An experiment was performed to test scopoletin’s nematicidal properties by adding the second instar larval suspension of the SCN (200 J2/50 L) to the 1-mL sample solution in a 35-mm Petri dish. Nematodes were treated with seven solutions (S, T, T1, T2, T3, T4, and T5). After cultivating the Petri dish containing nematodes in a constant-temperature incubator (25 ± 2 °C) for 12, 24, 48, 72, and 96 h, the second-stage juveniles of live and dead SCNs were counted under an optical microscope (n = 6). The adjusted mortality was calculated according to the following formula: adjusted mortality = (treatment mortality − control mortality)/control mortality × 100 + 100.

Scopoletin was dissolved in 1% methanol to prepare T1 (81.00 μg/mL), T2 (40.50 μg/mL), T3 (20.25 μg/mL), T4 (4.05 μg/mL), and T5 (0.81 μg/mL). In addition, 1% methanol (T) in water (S) served as a control (CK). Fine needles were used to detect deformed, immobile, or stationary juveniles, which were considered dead.

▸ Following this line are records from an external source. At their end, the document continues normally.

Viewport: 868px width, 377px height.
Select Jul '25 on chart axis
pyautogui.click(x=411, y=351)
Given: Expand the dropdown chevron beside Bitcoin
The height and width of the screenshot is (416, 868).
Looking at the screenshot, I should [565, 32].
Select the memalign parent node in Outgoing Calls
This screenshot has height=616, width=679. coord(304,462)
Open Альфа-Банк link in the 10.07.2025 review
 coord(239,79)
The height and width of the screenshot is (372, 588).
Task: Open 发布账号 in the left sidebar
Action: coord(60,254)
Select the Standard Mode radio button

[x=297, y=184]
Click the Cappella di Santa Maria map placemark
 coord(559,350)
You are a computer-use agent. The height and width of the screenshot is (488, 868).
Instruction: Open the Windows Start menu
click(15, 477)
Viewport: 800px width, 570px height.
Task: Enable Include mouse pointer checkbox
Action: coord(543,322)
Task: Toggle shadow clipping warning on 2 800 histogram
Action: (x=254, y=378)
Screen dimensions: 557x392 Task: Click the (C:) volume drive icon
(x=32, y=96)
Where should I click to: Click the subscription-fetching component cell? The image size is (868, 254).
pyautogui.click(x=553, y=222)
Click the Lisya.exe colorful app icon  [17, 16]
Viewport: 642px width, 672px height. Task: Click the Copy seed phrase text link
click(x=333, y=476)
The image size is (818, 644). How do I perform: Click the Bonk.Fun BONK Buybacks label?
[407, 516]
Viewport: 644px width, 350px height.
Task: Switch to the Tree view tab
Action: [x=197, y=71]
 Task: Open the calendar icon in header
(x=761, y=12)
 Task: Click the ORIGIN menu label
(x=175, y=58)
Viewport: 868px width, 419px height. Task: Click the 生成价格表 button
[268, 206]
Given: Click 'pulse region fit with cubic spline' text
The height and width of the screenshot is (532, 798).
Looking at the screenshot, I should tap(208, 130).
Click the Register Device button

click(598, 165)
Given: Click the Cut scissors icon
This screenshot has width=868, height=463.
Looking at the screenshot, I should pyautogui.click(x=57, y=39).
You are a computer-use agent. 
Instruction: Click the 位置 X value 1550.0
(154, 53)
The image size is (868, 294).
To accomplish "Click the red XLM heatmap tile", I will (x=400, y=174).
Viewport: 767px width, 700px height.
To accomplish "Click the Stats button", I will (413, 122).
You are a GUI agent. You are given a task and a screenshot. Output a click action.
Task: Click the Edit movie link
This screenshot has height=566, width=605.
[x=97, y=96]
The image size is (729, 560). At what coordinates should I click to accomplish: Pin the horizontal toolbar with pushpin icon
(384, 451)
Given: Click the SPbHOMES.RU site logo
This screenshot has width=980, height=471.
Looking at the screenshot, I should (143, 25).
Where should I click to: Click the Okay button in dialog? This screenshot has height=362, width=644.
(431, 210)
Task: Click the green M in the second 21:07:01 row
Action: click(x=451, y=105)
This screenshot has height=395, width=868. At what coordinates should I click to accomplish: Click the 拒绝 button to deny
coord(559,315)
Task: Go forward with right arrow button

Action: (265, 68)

4.7. Biocontrol of H. glycines by Scopoletin in Pot Tests

Seeds were coated with scopoletin in a proportion of approximately 70:1 (w:v). At 3, 6, and 9 dpi, the amount of juveniles inside the roots, root length, fresh root weight, and fresh shoot weight were recorded. The test design reference was 4.3. The optimal concentration of scopoletin was used for field trials.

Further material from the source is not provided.